- _Task goal_
Pictures stay out. All the rest of the records must be repeated exactly.

- _Data in this exercise_

========================================

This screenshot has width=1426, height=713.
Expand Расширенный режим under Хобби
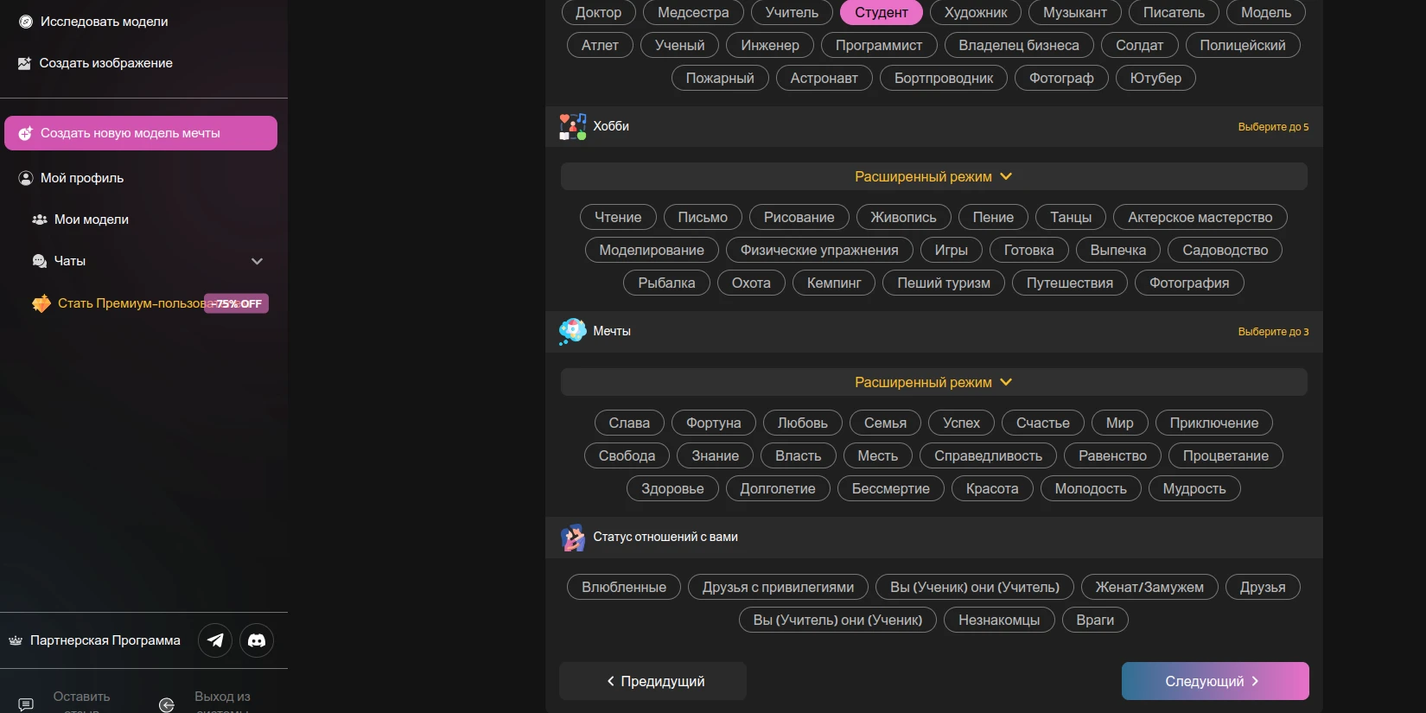pos(933,176)
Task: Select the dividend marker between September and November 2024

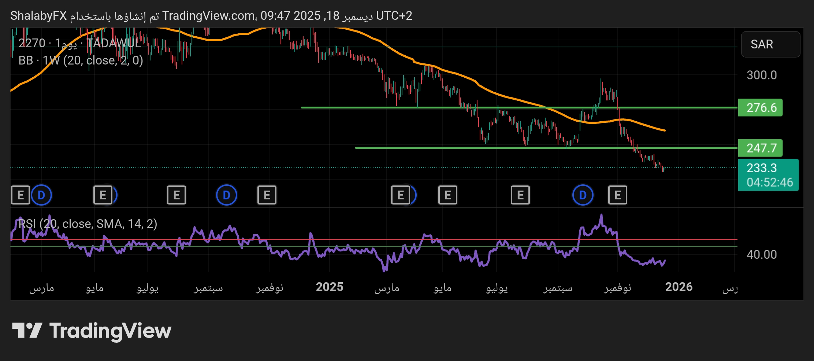Action: [226, 195]
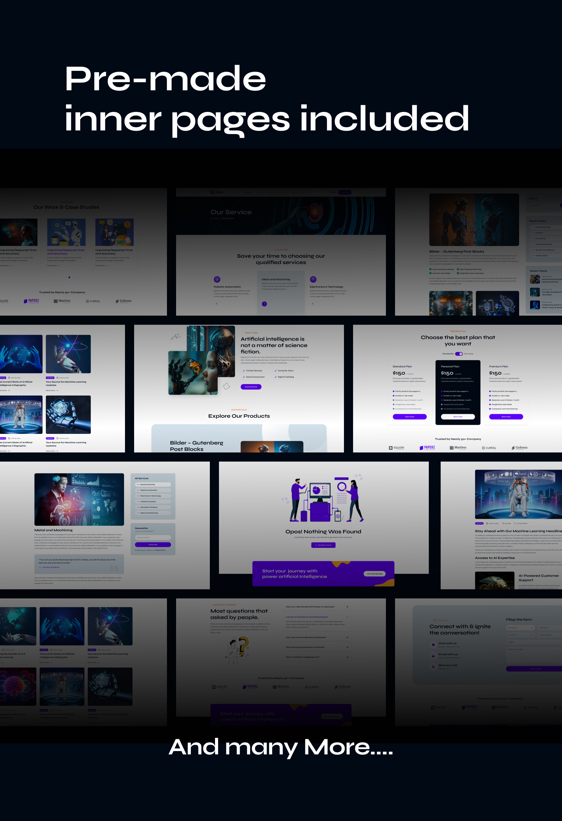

========================================

- _Response to this task_
This screenshot has width=1426, height=713.
Expand Расширенный режим under Хобби
pos(933,176)
Task: Select the dividend marker between September and November 2024

Action: [226, 195]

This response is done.